Die Seuchengefahr rückte immer weiter in den Mittelpunkt. Regierungschef Wen Jiabao mahnte, dem Ausbruch von Epidemien besondere Aufmerksamkeit zu schenken. Das Parteiorgan Renmin Ribao (Volkszeitung) verbreitete am Freitag einen Aufruf: "Wir müssen gegenüber den potenziellen Gefahren höchst wachsam sein und vorbeugende Maßnahmen ergreifen." Vizegesundheitsminister Gao Qiang sagte, die Rettung von Leben habe in der ersten Phase nach der Katastrophe Vorrang, doch müssten jetzt die hygienischen Bedingungen, die Seuchenkontrolle und Vorbeugung besondere Beachtung finden.
Die Behörden wurden aufgerufen, die Lage genau zu beobachten, um sofort den möglichen Ausbruch von Seuchen festzustellen. Auch die mehr als 100 000 Soldaten, die bei den Bergungsarbeiten helfen, wurden zur Wachsamkeit aufgerufen. Ein hoher Parteifunktionär der schwer betroffenen Präfektur Aba, Bai Licheng, sagte, die hohen Temperaturen beschleunigten die Zersetzung der Leichen. Nach einem Besuch in dem schwer zerstörten Ort Yingxiu sagte Bai Licheng, die Leichen lägen auf dem Boden und schlechter Geruch liege bereits in der Luft. "Wir brauchen dringend Leichensäcke."
Erstmals in der Geschichte Chinas arbeiten auch ausländische Bergungsteams im Katastrophengebiet. Als erste kamen japanische Spezialisten. China hat weitere Angebote aus Südkorea, Singapur, Taiwan und Russland angenommen, Rettungsmannschaften zu schicken. Auch die Vereinten Nationen haben ihre Hilfe angeboten. UN- Generalsekretär Ban Ki Moon sprach den Familien der Opfer angesichts dieser "schrecklichen Tragödie" sein tiefstes Beileid aus.
Einige zehntausend Obdachlose verbrachten die vierte Nacht unter Planen im Freien. 50.000 Decken und 37.700 Zelte sind in Sichuan eingetroffen. Weitere 75.000 Zelte sollen folgen, berichtete das Verwaltungsministerium. Rund 10.000 medizinische Helfer aus Sichuan und anderen Provinzen sowie von Militär und Polizei seien im Einsatz. Mehr als 130.000 Soldaten sind mobilisiert. Die Regierung hat mehr als 670 Millionen Yuan (62 Millionen Euro) als Soforthilfe zur Verfügung gestellt.

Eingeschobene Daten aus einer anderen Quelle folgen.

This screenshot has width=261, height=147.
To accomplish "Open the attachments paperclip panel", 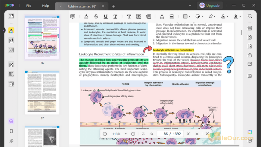I will click(x=11, y=141).
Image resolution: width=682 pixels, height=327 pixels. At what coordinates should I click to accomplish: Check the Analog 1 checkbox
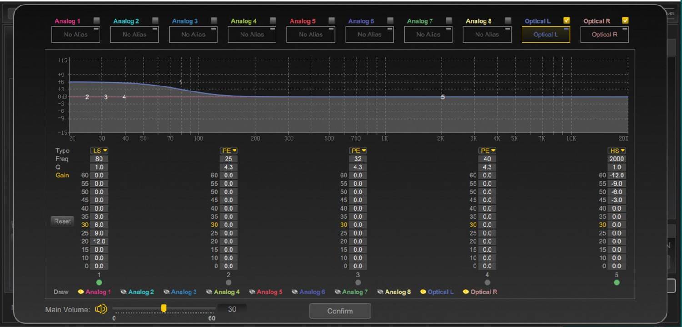coord(96,20)
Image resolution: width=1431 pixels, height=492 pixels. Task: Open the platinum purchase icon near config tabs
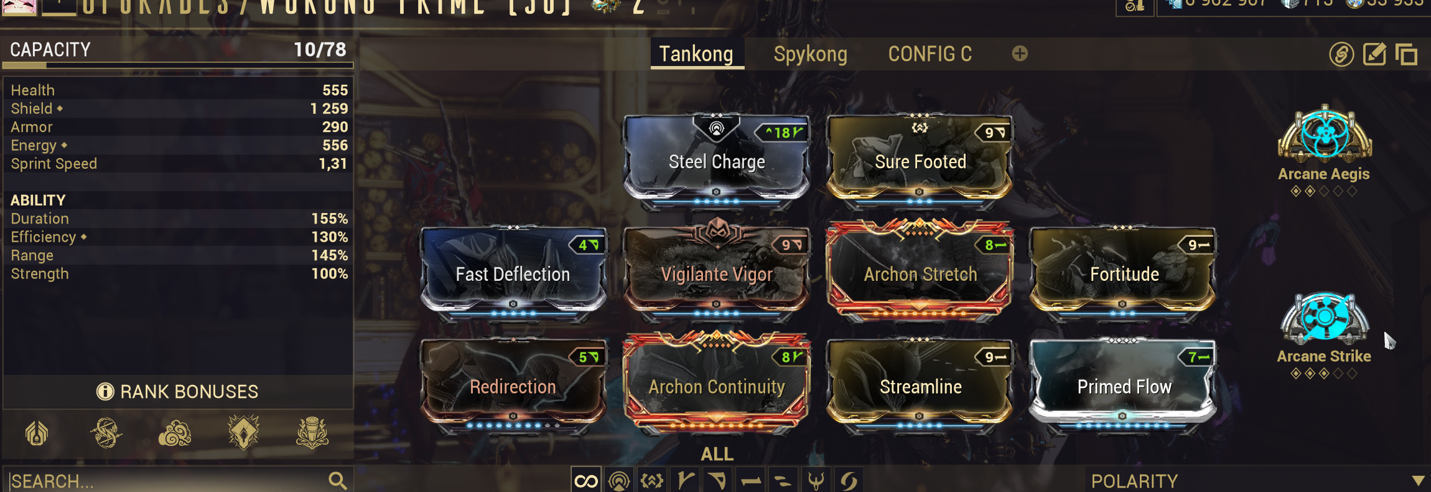coord(1341,54)
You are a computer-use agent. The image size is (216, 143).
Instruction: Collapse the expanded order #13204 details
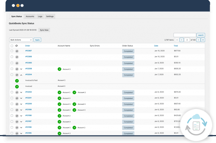coord(21,75)
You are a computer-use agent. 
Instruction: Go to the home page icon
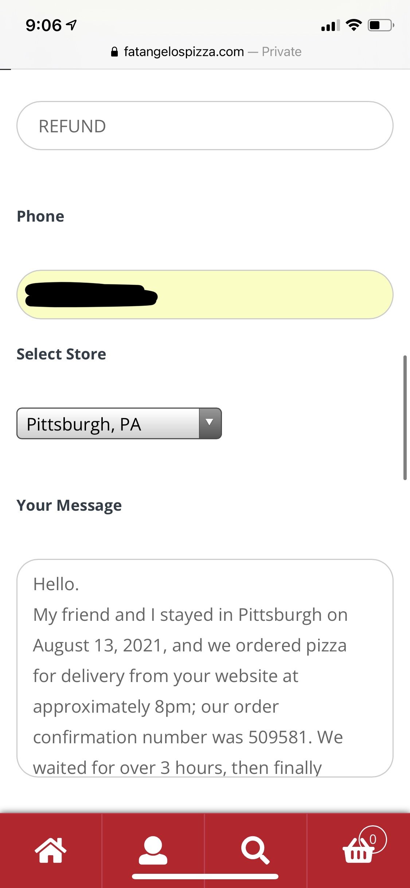[51, 850]
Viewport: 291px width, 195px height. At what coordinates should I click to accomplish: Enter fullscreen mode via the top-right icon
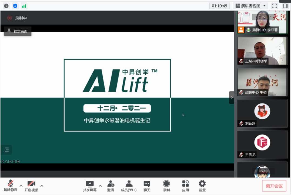click(x=275, y=6)
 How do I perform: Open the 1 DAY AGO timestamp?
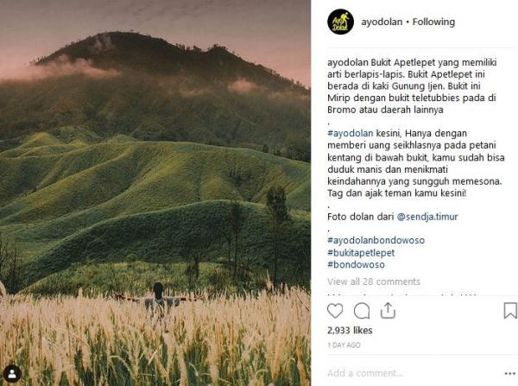coord(344,345)
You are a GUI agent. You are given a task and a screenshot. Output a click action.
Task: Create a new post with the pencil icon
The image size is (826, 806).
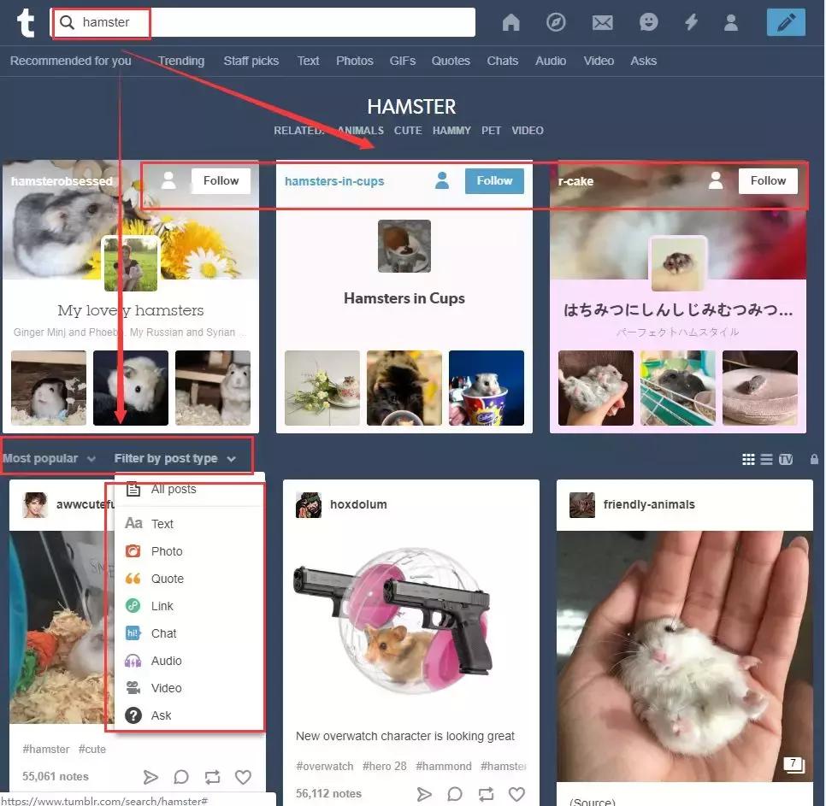tap(785, 22)
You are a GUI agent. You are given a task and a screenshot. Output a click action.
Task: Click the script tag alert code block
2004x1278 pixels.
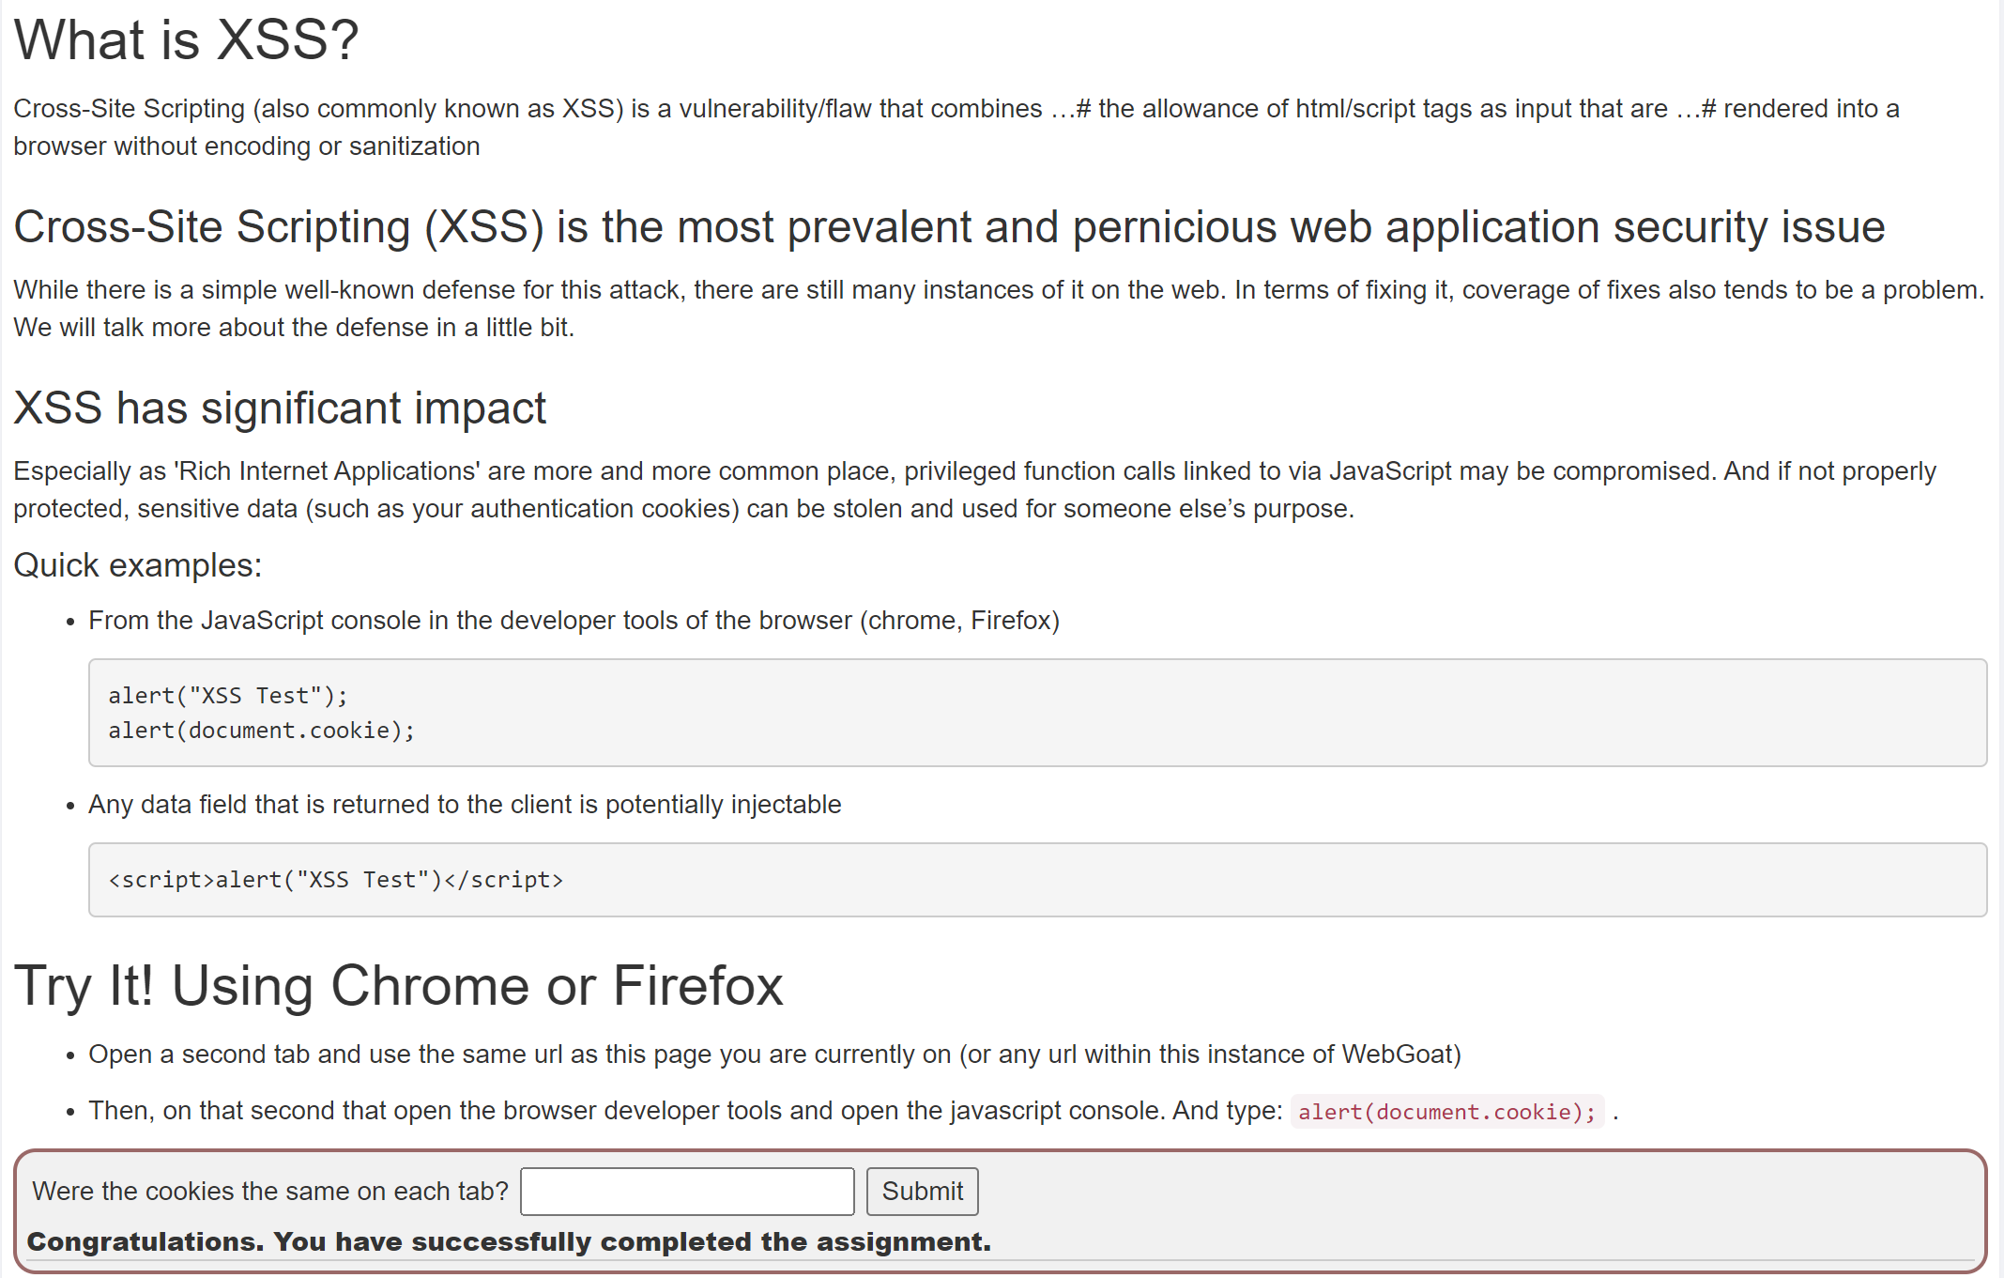(x=336, y=880)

Nach Vorwürfen wegen des Einsturzes vieler Schulen, bei denen tausende Kinder unter den Trümmern begraben worden waren, ordnete die Regierung eine Untersuchung der Bauqualität an. Falls die Gebäude Qualitätsprobleme hatten, sollen die Verantwortlichen zur Rechenschaft gezogen werden, kündigte das Bildungsministerium an. Allein in der Provinz Sichuan sind 6898 Schulhäuser zerstört worden. Empörte Eltern wiesen darauf hin, dass viele Behördengebäude dem schweren Beben besser standgehalten hätten als die Schulen.